The problem ::
Echo back the part of the data that begins with the line containing "Identify the location" and ends with the line containing "(343, 172).", including both of those lines, and omit the pictures from your answer.

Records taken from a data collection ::
------------------------------------------------------------

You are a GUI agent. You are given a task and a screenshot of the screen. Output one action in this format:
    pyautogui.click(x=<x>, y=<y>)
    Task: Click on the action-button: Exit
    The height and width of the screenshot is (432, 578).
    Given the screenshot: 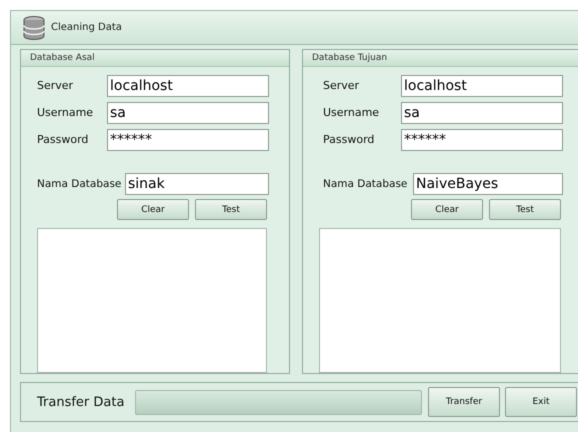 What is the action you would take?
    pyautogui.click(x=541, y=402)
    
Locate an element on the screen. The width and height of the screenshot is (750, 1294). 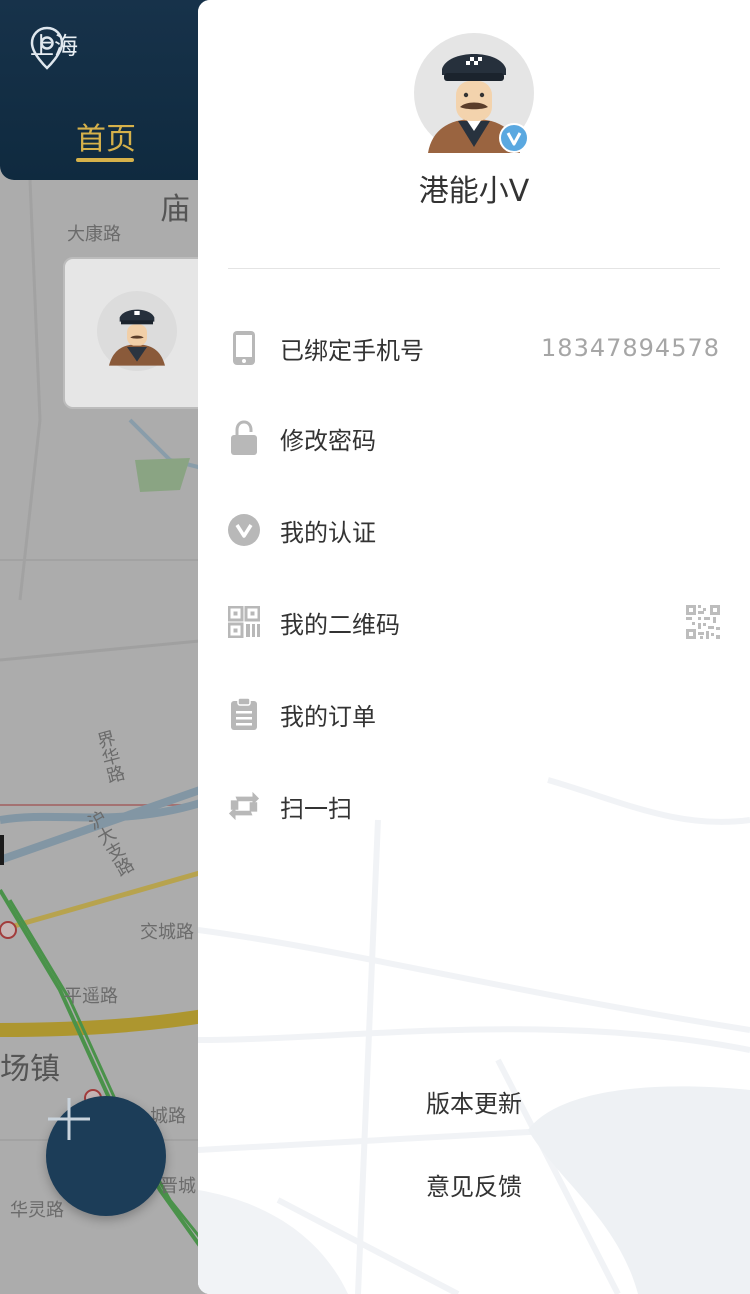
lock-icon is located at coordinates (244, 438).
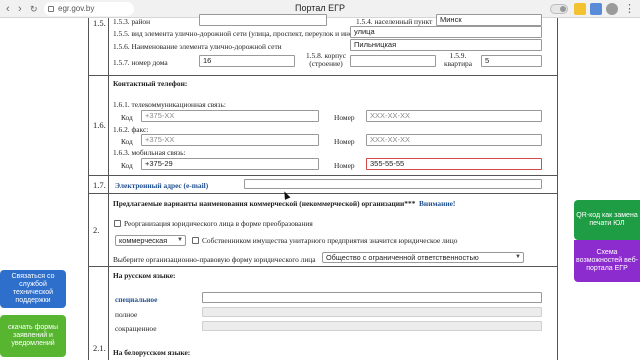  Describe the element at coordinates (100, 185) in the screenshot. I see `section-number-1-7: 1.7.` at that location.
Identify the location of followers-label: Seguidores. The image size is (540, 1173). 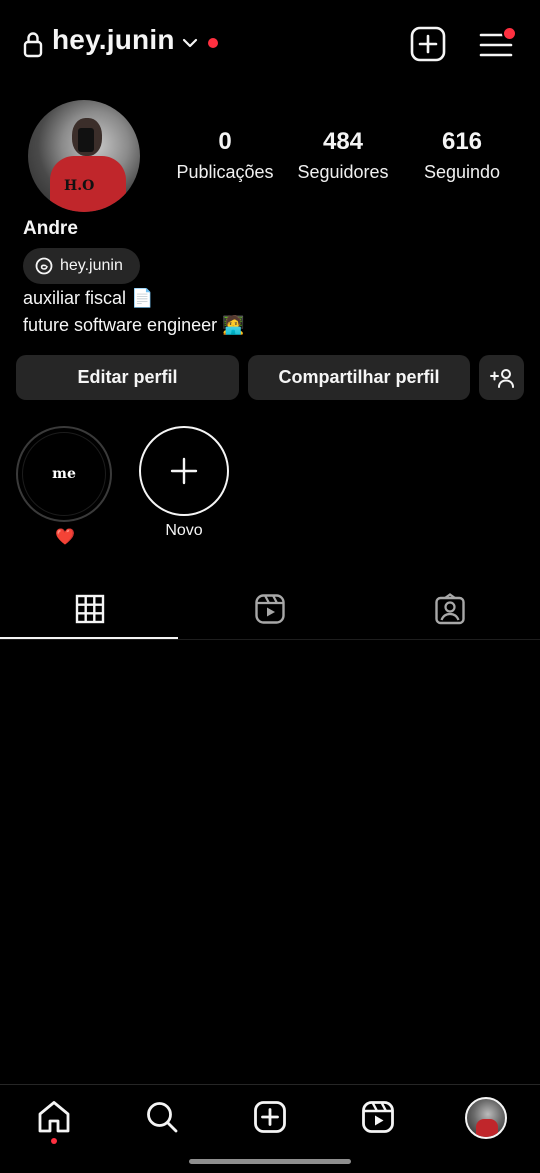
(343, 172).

------------------------------------------------------------

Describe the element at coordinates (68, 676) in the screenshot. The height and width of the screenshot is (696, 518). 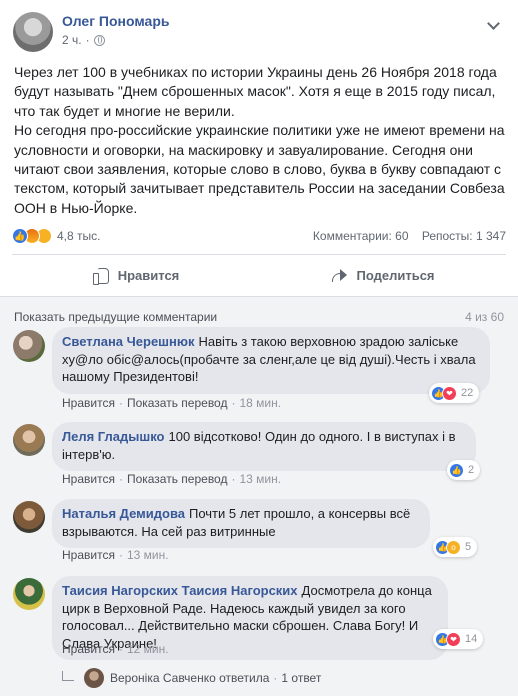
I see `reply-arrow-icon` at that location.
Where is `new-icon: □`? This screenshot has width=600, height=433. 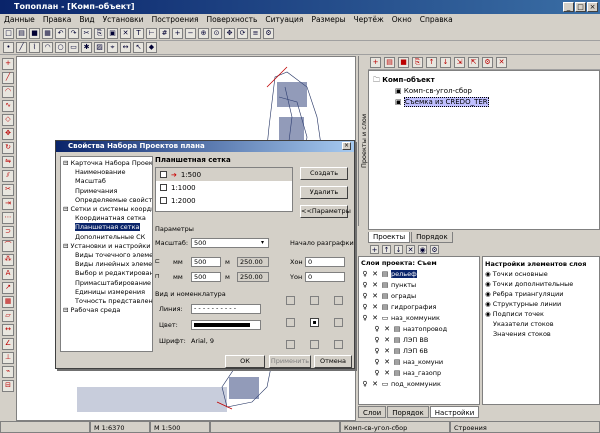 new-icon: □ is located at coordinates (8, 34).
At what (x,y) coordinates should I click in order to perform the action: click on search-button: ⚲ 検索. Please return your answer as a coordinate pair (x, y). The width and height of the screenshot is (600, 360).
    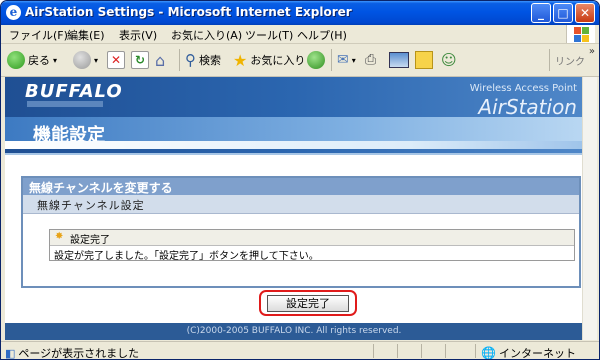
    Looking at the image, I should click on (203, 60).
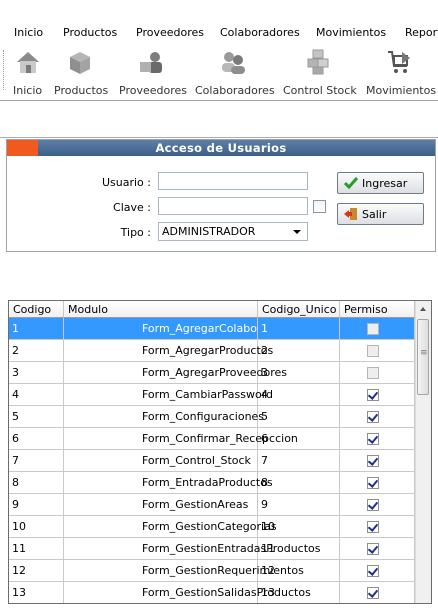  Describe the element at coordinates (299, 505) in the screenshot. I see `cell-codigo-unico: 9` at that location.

------------------------------------------------------------

Output for this exercise ::
Identify the location of followers-label: Seguidores. The image size is (540, 1173). 
(343, 172).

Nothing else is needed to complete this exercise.